RFR: 8317453: NMT: Performance benchmarks are needed to measure speed and memory

Gerard Ziemski gziemski at openjdk.org
Tue Apr 29 16:19:49 UTC 2025


On Fri, 25 Apr 2025 07:34:31 GMT, Stefan Karlsson <stefank at openjdk.org> wrote:

> > > > > When benchmarking malloc the multi-threaded performance is important. If you take a lock while malloc:ing you probably don't get any significant performance degradation a single-threaded run, but if you malloc from multiple threads you will likely see a significant performance / latency degradation. Has this been considered when thinking about the performance of NMT and this tool?
> > > > 
> > > > 
> > > > I thought about this and I think the appropriate answer is "multithreaded malloc performance" is out of scope of this benchmark. We are not really interested in minute perf characteristics of native calls.
> > > > We are interested in impact of NMT code on the hotspot.
> > > 
> > > 
> > > My concern is that if you use this tool to motivate changes to malloc, then the motivation could be incomplete if it doesn't also think about multi-threaded use-cases. Just a heads up for the future.
> > 
> > 
> > Ah, you mean like the realloc/malloc refactoring, noted.
> 
> No. I mean in general.
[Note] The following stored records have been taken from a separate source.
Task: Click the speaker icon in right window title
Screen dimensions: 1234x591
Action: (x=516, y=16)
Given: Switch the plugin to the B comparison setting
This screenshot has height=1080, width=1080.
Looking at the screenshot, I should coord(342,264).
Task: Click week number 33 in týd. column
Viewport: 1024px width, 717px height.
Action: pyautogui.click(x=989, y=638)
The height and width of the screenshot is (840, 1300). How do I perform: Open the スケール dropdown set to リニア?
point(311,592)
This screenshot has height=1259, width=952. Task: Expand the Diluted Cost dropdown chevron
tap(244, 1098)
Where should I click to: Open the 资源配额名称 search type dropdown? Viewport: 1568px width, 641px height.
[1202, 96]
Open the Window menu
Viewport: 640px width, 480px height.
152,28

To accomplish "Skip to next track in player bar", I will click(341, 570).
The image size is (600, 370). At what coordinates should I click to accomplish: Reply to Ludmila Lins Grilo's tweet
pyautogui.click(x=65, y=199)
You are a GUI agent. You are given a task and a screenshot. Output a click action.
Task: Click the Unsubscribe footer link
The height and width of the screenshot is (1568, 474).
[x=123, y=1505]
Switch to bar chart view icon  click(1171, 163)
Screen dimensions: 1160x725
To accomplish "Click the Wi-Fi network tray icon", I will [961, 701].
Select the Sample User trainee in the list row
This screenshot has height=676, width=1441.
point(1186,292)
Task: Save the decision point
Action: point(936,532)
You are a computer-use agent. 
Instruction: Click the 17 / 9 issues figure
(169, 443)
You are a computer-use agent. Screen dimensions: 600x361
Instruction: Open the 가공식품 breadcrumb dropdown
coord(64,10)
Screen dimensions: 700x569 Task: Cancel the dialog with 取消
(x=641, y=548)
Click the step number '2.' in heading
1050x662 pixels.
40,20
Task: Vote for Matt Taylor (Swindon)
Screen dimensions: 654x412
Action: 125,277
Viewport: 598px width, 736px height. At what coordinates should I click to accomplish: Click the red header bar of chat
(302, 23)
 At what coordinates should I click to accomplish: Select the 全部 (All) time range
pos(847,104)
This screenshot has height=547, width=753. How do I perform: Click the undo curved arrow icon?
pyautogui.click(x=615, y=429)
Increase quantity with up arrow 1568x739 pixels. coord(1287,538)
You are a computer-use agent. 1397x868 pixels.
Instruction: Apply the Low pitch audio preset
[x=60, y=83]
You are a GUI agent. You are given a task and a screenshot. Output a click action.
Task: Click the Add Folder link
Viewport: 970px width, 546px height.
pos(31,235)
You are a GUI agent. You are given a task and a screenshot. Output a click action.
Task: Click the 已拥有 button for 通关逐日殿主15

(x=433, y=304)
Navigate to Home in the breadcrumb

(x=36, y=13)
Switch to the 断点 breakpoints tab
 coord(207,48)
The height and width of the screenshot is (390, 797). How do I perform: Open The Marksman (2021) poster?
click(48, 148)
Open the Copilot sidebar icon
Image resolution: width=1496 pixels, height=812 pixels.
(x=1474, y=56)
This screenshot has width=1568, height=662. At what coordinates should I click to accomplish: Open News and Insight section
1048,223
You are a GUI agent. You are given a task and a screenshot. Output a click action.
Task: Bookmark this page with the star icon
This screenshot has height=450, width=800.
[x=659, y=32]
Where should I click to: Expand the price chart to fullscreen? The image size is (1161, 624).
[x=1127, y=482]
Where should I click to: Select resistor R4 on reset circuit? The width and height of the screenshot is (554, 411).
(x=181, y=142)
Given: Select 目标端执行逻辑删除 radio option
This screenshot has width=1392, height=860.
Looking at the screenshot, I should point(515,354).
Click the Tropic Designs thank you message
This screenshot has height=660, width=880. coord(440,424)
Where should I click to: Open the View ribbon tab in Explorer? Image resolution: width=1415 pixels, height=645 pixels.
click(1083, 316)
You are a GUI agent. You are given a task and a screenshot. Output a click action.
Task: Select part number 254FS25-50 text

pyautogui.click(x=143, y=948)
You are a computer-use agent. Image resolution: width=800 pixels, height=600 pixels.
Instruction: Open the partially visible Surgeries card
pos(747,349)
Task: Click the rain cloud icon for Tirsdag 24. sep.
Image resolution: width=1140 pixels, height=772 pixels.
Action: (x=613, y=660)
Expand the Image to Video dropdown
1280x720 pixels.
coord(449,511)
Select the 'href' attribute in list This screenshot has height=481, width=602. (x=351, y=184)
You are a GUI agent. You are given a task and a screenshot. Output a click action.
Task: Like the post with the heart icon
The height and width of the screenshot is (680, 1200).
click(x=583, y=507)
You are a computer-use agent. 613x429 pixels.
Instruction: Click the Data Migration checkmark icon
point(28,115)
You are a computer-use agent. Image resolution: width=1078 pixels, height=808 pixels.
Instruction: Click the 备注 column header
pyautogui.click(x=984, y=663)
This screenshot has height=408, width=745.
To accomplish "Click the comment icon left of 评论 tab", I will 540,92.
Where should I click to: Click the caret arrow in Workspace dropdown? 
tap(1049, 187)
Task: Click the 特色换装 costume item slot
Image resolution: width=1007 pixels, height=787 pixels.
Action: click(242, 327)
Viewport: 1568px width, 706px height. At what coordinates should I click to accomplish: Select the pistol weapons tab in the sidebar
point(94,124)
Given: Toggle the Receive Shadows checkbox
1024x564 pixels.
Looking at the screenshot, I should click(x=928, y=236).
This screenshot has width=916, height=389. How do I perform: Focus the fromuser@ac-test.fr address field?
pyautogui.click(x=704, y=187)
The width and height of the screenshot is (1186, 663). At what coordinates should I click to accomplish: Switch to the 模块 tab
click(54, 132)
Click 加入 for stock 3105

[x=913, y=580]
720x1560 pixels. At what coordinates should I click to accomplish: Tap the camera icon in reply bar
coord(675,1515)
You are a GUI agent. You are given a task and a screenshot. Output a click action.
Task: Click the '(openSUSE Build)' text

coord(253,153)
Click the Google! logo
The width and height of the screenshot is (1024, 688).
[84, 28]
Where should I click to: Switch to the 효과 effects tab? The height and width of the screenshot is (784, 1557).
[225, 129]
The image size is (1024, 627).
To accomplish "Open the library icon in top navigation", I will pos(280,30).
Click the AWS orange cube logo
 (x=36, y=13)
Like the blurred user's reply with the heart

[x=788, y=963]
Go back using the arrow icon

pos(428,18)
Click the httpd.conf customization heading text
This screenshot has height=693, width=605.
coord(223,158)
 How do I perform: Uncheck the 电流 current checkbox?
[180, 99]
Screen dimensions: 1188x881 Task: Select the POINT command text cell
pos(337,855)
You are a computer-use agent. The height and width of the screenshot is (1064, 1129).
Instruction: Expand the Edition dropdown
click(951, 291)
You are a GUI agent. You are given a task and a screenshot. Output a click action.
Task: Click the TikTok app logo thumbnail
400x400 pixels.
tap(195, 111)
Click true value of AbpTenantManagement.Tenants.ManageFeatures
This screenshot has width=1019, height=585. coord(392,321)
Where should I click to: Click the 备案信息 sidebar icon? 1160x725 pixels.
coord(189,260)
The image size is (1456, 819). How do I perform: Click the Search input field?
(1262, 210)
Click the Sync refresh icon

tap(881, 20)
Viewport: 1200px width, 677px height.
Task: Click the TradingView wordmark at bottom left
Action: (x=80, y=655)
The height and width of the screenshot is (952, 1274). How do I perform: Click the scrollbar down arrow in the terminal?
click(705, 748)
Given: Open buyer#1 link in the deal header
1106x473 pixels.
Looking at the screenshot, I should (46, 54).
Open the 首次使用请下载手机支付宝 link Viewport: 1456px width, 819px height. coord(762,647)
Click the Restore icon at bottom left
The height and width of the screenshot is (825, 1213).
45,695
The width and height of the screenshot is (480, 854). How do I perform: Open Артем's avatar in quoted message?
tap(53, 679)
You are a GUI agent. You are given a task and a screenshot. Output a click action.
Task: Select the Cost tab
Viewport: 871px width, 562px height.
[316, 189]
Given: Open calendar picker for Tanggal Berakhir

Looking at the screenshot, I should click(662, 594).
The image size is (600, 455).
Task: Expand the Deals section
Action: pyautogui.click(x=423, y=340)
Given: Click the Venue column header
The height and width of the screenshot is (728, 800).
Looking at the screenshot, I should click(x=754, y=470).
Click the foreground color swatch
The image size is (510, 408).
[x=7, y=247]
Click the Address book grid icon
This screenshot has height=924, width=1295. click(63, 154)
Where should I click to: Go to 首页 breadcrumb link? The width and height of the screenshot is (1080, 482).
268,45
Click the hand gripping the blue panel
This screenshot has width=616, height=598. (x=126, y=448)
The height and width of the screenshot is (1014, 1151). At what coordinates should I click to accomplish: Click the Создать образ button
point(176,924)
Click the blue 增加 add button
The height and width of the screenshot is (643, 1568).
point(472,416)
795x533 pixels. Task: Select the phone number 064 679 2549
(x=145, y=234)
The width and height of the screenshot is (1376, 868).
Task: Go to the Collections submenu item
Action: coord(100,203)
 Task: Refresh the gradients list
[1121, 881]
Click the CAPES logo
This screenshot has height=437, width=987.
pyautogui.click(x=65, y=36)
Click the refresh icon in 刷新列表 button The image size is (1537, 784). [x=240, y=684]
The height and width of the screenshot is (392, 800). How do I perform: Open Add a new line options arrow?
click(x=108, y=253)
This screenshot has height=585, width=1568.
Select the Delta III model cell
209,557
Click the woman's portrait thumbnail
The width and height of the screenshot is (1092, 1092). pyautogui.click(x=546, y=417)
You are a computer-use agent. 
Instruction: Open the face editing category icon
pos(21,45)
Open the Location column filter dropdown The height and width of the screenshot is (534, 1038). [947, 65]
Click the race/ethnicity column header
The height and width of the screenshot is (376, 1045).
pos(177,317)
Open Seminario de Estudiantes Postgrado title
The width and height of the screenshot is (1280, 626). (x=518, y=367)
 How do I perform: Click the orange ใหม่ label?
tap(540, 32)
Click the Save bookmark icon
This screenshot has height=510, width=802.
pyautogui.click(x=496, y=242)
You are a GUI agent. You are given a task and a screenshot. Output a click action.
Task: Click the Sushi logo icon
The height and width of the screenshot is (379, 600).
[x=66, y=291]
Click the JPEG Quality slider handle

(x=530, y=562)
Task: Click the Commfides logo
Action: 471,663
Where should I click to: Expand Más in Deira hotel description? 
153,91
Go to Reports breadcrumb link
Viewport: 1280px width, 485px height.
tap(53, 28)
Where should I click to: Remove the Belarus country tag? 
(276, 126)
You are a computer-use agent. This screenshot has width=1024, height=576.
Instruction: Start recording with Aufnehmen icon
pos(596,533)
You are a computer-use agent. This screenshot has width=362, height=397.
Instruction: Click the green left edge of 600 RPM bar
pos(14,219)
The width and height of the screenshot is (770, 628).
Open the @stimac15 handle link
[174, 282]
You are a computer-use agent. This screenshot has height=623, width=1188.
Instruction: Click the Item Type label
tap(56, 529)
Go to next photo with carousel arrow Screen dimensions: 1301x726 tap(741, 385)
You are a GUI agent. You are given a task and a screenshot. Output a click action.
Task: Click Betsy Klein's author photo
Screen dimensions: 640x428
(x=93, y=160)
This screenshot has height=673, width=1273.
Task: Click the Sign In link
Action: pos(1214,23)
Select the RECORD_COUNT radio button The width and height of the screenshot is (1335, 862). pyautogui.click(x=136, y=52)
If someone, for example, decide to always have NMT turned on and use a lock in NMT then that will affect os::malloc's multi-threaded characteristics, but it is not clear that that would show any significant performance loss in a single-threaded benchmark.

Correct, that would not be caught by this benchmark, but many other instances (not dependent on multithreaded perf) will be caught.

Again, we already found it useful when switching from linked list to treaps data structure for tracking virtual allocations - the time numbers came in handy there and we were able to track optimizations and get performance not to regress.